Sobriety, tact, and... no, I'm not buying it either

Time is like... gone. I should have known this might happen. Somehow it's now a month since I last blogged, and that last was barely much at all. Like, what the heck? So to recap the amazing month I had might be difficult, but here goes.

I got sick.

Yeah, amazing story right? It pretty much killed the creative part of my brain for that whole period of ohgodkillmenow, where I successively had a blocked nose, bleeding nose, runny nose, blocked ear, runny... ear??, dry cough, wet cough, internal-bruising cough, smokers cough (and I don't smoke), headaches, chest pains, arm pain, sore throat, dehydration, itches, scratches, boredom, and pity. In hindsight, I should've seen a doctor.

Well, it's not the extent of EVERYTHING but a huge piece of it. I actually went a week without using my lappy. I also gave up coffee at around the same time, so it's plausible my body said "You can't do this to me-RAWR I MAEK U SICK!!" I think it's forgiven me now.
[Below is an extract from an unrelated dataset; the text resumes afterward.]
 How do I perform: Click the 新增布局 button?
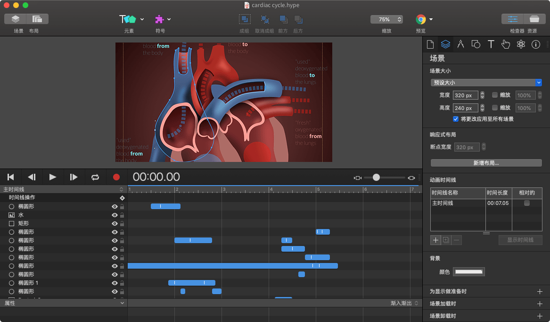click(x=486, y=162)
It went on way longer than it should've, and it's only this week that i've really gotten past it.

I've still been living life- you know, going to work, paying bills, sleeping. Cause I'm a good boy.

^_^

So Friday night I got totally drunk and had an awesome night, unexpectedly. When I finally returned to sober, inhibited thought, I found that I had brought back a little of dream-me/drunk-me. Earlier this week I'd started writing again, something new. I said that just having all the pieces and knowing what the end result should be isn't enough to make the puzzle for you- and it was about how deep down I'm pretty shy, but deeper down I'm not. Deeper again I'm a time-travelling dinosaur named Freckles, but that's another story.

So through getting that drunk, I learned some things about myself. I can be cocky/forward. I still won't succumb to peer pressure on something like smoking. If I'm going all out here, I'd even say while I'm happy with who I am, and I feel like I don't need to be in a relationship to be happy, I'd still like it to happen. If that means I have to keep having my own 'Pineapple Incident' time and again until I can be all the me I'm meant to, where I say stupid things to girls, then so be it. I mean, I'm saying stupid things to everybody else, may as well be consistent.

2 comments:

michael / nephamael said...

I can empathize, you're actually a lot less confused than me. Me confuzzled.

Are we going to wait until Nano to catch up again? I need more drunk experiences.

Unknown said...

I'm plenty of confused - just I find if I just come out and say so, it looks like I know what I'm on about.

No need to wait for Nano either - should definitely try to plan something, though those are always the things that never happened. Usually in the city each evening, though friday's the only one I can really go overboard.